### Dataset entries
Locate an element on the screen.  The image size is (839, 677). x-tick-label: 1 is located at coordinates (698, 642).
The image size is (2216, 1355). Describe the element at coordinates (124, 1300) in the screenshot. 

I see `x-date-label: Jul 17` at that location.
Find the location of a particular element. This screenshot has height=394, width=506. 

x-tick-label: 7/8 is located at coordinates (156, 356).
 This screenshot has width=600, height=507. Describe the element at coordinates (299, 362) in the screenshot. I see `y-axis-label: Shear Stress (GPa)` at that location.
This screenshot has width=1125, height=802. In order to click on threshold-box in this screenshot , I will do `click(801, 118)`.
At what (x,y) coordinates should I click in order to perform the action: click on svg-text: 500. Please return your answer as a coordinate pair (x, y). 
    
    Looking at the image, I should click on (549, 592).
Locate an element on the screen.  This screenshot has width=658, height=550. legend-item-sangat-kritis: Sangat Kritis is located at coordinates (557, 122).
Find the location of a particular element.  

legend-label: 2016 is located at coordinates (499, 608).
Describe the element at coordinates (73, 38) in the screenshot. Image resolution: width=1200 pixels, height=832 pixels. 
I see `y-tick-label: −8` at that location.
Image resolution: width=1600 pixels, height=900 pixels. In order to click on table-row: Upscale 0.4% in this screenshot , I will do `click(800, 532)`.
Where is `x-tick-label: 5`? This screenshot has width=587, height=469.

### To-do item
Copy out all of the data above word for word, keeping every line as it is.

### Output of the exercise
Locate an element on the screen.  The image size is (839, 677). x-tick-label: 1 is located at coordinates (698, 642).
The image size is (2216, 1355). Describe the element at coordinates (124, 1300) in the screenshot. 

I see `x-date-label: Jul 17` at that location.
Find the location of a particular element. This screenshot has height=394, width=506. 

x-tick-label: 7/8 is located at coordinates (156, 356).
 This screenshot has width=600, height=507. Describe the element at coordinates (299, 362) in the screenshot. I see `y-axis-label: Shear Stress (GPa)` at that location.
This screenshot has width=1125, height=802. In order to click on threshold-box in this screenshot , I will do `click(801, 118)`.
At what (x,y) coordinates should I click in order to perform the action: click on svg-text: 500. Please return your answer as a coordinate pair (x, y). 
    
    Looking at the image, I should click on (549, 592).
Locate an element on the screen.  This screenshot has width=658, height=550. legend-item-sangat-kritis: Sangat Kritis is located at coordinates (557, 122).
Find the location of a particular element.  

legend-label: 2016 is located at coordinates (499, 608).
Describe the element at coordinates (73, 38) in the screenshot. Image resolution: width=1200 pixels, height=832 pixels. 
I see `y-tick-label: −8` at that location.
Image resolution: width=1600 pixels, height=900 pixels. In order to click on table-row: Upscale 0.4% in this screenshot , I will do `click(800, 532)`.
Where is `x-tick-label: 5`? This screenshot has width=587, height=469.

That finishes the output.